What is it like being part of this complex but exciting research project?
I have recently joined the Dementia and Imagination project team and thought it would be interesting to give a newcomer’s perspective.
As I’m sure some will appreciate, the past two months have been filled with both apprehension and exhilaration. My background in Health and Social Care and Gerontology has provided a good understanding of dementia and the effects it has on a person physically and mentally, their family networks and wider society. So being part of a project that has wellbeing and social connectivity at its core is very important to me.
Nevertheless, during these initial weeks, it has started to dawn on me the sheer scale of this project and the journey I have embarked on. Fortunately, the team involved at Swansea University and the D and I team members are not only exceptionally supportive but also diverse in their knowledge and experiences of research, dementia and participatory art - an expert pool to immerse myself in.
Where do I fit into to the team?
My role is to explore ‘social contagion’ using social network analysis. Primarily, I am focusing on the perceptions and beliefs of the artists involved in the interventions and how this may or may not have an influence on the artist’s community (community of practice), the organisation where the interventions are held (the community of place) and wider society.
One of the overreaching questions in this part of the research is to establish if visual art interventions can change and sustain beliefs and attitudes towards people with dementia, consequently creating a framework that has dementia friendly principles at its core. However, due to the pioneering nature of this part of the project, there is a lack of academic literature that can be drawn on that concerns itself with social contagion and this type of visual arts intervention.

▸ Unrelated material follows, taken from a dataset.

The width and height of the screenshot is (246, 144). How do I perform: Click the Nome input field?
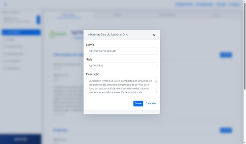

The closest study identified that can be realistically replicated is the research of Coleman et al. (1966). Their study observed the acceptance of a new drug by General Practitioners and the adoption rates throughout the community of practice. It also elicited individual discussion network data in order to examine social contagion. This study has been the building block for the analysis plans of my part of the project. Although it has not been straightforward to adapt, it is clear in the early stages that it promises some interesting results, which is hoped will produce an in depth framework that will move closer to assuring wellbeing, social connectivity and integration of people with dementia.